Were Bernie in one’s office, such details would precipitate a psychoanalyst’s speculative delirium. One would wonder, for instance, whether the shock of parental abandonments predisposed him to preternatural goodness, including rejecting a “bad” gay identity lest he be abandoned again; (homoerotic porn was found on his premises by the police, but its exact nature has never been revealed). Bernie seemed to have always been intensely pious. Was his hyperbolic benevolence based on identification with the all-giving Christ? Was his intense psychic pain somehow rationalized as mirroring Jesus’ suffering for the world’s collective sins? Bernie begins and ends over a lovely string transcription of the hymn “O Haupt voll Blut und Wunden” (“Oh Sacred Head, Filled With Blood and Wounds”). It figures poignantly in Bach’s St. Matthew’s Passion. Was Linklater aware of its possible resonance with Bernie’s personal passion?
Did parental death during those tenderest of ages – early childhood and adolescence – dictate Bernie’s choice of a career centered on returning the dead to a semblance of life? Gripped by potent repetition compulsion, was he compelled to master and remaster his own grief through assuaging the grief of others?
Could the mother’s primal loss ground his increasingly symbiotic, ambivalent relationship with Marjorie Nugent, a woman double his age? Why keep her frozen for 9 months, when he could easily have disposed of her body? He told authorities he hoped to eventually give her a proper burial. In Hitchcock’s “Psycho,” Norman Bates, after killing his mother to escape her stultifying domination, mummifies her corpse so as to keep her eternally by his side. From this morbid perspective, Bernie emerges not as a psychopathic con man, but a mortally damaged, guilty soul, striving desperately to preserve a maternal keystone of his identity, which had become an horrific burden instead of a blessing.

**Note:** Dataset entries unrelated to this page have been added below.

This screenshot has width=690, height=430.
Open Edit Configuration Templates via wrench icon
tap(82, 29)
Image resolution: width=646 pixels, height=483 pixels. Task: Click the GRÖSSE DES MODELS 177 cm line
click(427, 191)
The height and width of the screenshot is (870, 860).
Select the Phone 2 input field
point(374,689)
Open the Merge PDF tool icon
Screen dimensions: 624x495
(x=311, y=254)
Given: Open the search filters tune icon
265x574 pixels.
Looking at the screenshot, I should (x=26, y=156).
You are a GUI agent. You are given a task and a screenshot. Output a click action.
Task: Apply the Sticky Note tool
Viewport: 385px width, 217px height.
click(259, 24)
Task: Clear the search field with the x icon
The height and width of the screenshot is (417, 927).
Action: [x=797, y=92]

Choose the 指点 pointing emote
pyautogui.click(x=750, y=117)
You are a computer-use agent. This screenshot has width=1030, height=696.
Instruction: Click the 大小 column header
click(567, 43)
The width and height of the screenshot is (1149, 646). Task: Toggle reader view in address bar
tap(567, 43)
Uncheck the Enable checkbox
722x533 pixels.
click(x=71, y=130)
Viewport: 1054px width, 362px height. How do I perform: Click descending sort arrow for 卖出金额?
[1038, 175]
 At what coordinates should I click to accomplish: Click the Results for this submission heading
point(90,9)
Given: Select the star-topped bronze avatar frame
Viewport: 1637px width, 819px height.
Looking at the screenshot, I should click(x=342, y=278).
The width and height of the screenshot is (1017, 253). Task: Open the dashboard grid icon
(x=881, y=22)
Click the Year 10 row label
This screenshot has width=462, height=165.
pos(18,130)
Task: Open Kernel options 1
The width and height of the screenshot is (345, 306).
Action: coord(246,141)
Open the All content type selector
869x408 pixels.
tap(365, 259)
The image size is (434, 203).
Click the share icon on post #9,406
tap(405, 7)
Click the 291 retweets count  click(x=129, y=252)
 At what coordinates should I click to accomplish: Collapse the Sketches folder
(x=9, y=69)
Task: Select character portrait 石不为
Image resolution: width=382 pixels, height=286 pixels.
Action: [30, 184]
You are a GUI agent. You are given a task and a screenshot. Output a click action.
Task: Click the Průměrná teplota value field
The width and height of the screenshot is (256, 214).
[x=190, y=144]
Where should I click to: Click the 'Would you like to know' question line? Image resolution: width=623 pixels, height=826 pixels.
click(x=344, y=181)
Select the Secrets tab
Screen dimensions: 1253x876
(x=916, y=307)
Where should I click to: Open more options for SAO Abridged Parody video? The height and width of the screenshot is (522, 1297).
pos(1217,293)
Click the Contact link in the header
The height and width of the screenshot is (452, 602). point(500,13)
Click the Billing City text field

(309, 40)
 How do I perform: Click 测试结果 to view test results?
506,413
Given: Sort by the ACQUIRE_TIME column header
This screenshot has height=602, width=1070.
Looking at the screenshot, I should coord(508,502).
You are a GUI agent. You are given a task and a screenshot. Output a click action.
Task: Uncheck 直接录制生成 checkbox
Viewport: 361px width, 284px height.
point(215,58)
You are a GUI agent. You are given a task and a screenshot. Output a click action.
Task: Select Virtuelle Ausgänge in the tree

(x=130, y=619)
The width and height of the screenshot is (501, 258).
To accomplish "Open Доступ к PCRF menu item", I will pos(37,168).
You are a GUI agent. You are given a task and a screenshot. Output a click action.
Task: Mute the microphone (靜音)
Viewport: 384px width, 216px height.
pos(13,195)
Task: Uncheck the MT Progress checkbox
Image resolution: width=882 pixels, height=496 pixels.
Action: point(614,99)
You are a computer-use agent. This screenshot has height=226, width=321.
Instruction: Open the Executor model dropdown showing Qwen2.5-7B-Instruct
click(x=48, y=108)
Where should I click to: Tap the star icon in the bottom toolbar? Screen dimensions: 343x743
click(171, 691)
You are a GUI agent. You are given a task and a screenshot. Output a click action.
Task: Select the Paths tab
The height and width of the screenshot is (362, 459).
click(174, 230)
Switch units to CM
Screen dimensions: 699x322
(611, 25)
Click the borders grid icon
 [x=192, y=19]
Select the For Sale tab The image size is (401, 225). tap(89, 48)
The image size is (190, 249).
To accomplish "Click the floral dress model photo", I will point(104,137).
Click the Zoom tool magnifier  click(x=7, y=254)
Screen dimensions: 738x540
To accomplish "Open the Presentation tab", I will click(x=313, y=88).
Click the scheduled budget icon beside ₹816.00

Whether such questions are relevant, groundless, or even absurd is peculiarly beside the point. We certainly can ask them, and others about Bernie’s motives, but it’s likely they will never be definitively answered. That’s the point. Far from being problematic, Linklater’s deliberately excluding facts about Bernie’s life before Carthage is testimony to his genius. And his sympathy for Bernie’s plight is evident, but artfully impersonal. Buddha fashion, it extends to every other character, Marjorie included, indeed hovers over Linklater’s entire project.
One of my teachers said that a therapist should always be aware of “the human animal’s awful otherness.” Whether or not we’ve done awful things (most of us haven’t; Bernie did) we are awfully insistent, consciously or otherwise, about keeping some crucial essence of ourselves out of the light. On this score, Hitchcock scholars have noted his perennial concern with the ultimate unknowability of every heart to another’s.
Linklater powerfully intimates that Bernie’s most profound unknowability extended to himself. In “A Scanner Darkly” (2006) undercover drug agents wear shape-shifting suits that display a different persona from one instant to the next. The film’s hero is another of Linklater’s unmoored, unindividuated man-boys. He’s become an addict trapped within his external and internal shape-shifting. Ecce Bernie! Linklater’s triumph in this masterful film lies in showing a man who has kept himself hidden so long and so deeply behind a mask, as to become that mask itself.